◆ Exercise instructions
Find every line below with the string "section" and pick it out.

◆ Data extract
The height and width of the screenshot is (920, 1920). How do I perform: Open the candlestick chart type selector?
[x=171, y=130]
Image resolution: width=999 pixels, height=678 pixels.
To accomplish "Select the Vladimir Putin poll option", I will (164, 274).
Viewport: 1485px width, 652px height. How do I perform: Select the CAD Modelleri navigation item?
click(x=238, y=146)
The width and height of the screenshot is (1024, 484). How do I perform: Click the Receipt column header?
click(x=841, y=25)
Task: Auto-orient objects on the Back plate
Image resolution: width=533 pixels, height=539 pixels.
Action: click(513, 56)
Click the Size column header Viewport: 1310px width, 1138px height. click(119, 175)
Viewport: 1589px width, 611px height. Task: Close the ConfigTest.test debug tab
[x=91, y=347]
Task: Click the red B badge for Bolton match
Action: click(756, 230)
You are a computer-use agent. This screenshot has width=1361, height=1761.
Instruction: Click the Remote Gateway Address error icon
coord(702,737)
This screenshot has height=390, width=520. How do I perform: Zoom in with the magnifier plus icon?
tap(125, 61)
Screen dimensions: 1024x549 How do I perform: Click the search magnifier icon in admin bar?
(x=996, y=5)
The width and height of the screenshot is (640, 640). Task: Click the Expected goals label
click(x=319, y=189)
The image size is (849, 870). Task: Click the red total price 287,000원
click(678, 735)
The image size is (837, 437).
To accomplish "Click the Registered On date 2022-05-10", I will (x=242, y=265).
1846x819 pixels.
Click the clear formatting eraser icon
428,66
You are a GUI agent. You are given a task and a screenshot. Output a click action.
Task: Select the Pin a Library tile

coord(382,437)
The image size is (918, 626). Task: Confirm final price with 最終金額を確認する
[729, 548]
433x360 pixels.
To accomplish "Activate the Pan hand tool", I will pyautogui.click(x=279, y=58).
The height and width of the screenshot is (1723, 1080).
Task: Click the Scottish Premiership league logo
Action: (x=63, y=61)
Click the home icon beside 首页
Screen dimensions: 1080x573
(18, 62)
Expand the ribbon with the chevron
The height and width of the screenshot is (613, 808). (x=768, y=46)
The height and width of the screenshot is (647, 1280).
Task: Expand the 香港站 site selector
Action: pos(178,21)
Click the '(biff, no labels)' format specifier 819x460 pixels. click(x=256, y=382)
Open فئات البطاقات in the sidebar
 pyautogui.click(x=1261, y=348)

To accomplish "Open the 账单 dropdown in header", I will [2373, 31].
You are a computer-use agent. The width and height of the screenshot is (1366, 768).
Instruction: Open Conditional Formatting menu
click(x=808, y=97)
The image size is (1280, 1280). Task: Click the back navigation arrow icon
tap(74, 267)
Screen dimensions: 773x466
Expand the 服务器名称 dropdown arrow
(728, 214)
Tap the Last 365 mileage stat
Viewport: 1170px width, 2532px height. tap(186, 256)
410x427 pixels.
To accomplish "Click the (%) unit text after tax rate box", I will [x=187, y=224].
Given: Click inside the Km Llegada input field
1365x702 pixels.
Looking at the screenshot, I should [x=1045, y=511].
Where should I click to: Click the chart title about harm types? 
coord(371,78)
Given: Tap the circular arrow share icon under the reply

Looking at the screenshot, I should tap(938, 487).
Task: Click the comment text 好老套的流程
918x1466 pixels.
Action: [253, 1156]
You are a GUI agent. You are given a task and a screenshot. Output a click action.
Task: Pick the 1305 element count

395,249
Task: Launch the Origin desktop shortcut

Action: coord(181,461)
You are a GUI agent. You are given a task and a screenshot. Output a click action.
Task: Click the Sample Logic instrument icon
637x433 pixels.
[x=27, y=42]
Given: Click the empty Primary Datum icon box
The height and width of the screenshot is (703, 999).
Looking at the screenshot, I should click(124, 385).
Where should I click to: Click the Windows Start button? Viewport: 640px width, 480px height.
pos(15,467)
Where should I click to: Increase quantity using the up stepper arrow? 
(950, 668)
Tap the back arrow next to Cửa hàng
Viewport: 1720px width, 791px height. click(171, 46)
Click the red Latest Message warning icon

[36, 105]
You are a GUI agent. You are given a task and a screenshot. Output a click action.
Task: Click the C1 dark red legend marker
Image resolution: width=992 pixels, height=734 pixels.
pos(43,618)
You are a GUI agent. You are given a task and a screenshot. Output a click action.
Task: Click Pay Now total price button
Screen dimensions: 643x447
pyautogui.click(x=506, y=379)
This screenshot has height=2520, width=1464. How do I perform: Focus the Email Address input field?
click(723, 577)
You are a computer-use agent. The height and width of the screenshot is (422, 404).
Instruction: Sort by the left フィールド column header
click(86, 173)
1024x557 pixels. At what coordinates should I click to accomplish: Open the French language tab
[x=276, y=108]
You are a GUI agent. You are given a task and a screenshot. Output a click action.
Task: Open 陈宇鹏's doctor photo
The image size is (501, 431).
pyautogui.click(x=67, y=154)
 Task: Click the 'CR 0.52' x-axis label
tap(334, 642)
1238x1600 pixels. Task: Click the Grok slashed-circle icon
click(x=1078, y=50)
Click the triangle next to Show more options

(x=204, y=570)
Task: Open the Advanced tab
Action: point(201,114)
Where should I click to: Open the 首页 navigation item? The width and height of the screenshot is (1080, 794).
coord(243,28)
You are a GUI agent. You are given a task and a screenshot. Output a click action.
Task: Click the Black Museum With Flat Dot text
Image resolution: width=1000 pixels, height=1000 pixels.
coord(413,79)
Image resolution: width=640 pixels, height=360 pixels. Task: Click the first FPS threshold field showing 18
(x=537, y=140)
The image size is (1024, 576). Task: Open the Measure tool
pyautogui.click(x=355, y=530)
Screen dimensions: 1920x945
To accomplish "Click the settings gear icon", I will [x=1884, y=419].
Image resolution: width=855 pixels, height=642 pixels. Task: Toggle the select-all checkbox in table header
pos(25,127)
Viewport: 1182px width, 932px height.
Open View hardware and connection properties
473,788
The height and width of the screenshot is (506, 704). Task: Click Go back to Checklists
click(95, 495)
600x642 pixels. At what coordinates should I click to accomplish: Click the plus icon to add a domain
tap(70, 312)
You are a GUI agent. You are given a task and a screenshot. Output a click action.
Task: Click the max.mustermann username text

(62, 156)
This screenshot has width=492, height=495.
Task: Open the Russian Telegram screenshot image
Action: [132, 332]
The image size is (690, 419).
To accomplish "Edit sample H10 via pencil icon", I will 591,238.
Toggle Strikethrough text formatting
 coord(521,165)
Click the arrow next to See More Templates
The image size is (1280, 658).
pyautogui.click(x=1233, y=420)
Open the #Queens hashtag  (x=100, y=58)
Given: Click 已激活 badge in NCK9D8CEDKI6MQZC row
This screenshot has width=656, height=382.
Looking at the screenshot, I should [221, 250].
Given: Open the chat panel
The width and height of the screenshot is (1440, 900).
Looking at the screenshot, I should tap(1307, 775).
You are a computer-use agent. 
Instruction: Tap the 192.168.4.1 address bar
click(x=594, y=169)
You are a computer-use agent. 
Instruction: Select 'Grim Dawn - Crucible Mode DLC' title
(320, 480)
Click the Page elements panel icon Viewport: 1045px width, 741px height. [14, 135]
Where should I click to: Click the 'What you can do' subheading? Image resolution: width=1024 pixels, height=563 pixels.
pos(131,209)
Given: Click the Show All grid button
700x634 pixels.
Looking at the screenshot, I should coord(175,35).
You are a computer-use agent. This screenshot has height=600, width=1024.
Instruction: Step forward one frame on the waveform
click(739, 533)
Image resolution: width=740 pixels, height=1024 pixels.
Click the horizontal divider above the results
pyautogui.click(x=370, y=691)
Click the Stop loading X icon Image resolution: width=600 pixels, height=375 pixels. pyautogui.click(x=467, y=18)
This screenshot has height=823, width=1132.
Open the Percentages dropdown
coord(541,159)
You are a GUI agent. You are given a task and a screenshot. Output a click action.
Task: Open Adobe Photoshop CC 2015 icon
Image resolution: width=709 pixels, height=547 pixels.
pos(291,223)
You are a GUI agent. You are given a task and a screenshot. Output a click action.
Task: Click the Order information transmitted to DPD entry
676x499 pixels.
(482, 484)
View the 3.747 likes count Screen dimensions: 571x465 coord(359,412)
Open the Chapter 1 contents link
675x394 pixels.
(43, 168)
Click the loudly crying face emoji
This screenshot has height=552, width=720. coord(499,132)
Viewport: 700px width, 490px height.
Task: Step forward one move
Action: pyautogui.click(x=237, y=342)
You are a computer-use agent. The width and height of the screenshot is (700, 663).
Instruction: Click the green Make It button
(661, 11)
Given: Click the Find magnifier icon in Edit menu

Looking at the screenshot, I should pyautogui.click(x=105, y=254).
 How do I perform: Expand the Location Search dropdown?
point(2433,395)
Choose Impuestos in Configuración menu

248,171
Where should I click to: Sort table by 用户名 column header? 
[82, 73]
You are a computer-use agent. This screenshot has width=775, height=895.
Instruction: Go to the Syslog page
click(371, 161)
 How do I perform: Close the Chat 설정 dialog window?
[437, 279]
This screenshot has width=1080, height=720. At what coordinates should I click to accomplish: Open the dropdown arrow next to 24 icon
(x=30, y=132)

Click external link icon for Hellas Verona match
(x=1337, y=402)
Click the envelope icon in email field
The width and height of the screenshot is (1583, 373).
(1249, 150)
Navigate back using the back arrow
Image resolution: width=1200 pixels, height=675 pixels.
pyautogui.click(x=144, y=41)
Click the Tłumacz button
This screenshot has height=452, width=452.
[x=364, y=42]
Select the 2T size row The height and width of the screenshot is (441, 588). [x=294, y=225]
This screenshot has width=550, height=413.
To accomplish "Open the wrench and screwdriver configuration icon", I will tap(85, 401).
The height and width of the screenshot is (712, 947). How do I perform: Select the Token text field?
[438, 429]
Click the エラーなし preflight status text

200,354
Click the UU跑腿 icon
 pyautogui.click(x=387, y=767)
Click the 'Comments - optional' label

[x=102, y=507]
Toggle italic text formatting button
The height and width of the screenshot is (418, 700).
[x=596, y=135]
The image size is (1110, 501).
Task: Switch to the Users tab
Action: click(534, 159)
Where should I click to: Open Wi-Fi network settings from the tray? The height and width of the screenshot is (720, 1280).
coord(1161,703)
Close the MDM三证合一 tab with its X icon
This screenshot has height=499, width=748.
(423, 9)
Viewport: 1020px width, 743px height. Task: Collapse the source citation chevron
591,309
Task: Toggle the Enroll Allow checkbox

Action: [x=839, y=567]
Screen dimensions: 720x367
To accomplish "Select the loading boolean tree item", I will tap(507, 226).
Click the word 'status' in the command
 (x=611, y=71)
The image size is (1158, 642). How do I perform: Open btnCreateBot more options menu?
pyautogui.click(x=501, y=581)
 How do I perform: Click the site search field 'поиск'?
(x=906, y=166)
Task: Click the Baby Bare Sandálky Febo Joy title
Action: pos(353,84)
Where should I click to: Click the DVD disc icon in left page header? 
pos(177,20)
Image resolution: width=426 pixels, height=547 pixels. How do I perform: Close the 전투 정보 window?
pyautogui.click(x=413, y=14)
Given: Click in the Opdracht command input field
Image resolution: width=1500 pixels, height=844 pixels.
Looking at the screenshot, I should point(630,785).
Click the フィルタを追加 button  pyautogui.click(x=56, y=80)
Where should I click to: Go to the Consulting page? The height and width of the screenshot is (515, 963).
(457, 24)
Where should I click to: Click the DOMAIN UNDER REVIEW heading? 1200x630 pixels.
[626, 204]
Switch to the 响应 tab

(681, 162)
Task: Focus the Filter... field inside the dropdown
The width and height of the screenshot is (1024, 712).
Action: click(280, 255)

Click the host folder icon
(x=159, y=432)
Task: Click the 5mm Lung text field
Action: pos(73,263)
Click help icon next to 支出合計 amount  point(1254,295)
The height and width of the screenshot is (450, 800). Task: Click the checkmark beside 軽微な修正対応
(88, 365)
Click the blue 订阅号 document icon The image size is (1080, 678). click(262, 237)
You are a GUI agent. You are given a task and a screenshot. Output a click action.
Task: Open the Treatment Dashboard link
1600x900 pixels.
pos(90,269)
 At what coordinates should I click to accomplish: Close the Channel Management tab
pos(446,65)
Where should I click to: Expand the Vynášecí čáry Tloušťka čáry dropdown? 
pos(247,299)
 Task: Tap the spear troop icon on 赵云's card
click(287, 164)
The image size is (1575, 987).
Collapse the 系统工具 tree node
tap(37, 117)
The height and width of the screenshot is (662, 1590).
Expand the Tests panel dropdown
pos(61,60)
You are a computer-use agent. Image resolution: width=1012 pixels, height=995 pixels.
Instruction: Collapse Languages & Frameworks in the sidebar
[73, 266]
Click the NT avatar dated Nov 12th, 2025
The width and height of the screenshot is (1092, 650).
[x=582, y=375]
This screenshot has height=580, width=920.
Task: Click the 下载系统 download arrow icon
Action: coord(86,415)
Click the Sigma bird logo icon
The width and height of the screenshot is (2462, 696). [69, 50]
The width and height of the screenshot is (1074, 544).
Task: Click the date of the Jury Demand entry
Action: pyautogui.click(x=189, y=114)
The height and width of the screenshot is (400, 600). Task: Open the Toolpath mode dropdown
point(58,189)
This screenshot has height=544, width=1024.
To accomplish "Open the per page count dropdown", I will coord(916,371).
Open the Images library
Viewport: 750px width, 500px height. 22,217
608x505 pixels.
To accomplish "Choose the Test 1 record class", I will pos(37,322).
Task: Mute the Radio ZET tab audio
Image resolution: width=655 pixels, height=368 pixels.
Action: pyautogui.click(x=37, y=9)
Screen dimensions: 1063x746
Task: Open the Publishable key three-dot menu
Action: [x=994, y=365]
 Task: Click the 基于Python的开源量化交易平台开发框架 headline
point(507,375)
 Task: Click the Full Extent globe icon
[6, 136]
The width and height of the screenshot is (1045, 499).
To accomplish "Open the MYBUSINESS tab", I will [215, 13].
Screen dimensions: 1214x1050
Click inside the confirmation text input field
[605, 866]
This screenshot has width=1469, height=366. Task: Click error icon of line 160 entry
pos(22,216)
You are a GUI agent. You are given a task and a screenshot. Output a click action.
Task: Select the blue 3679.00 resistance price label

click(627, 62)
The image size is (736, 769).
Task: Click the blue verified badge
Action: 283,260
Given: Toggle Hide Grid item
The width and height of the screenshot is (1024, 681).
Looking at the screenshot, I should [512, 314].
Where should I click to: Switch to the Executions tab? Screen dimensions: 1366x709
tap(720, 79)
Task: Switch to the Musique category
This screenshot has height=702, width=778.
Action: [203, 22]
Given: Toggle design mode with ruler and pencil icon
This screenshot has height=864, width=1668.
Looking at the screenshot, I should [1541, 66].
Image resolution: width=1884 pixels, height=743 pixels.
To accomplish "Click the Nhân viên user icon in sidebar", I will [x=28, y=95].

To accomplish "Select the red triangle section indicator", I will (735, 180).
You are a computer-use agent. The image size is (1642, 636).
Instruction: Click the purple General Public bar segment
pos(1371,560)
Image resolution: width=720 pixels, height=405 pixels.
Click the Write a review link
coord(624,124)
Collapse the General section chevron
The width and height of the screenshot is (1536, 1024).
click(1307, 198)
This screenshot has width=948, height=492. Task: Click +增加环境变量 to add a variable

◆ Your response
To accomplish "Select the red triangle section indicator", I will (735, 180).
Collapse the General section chevron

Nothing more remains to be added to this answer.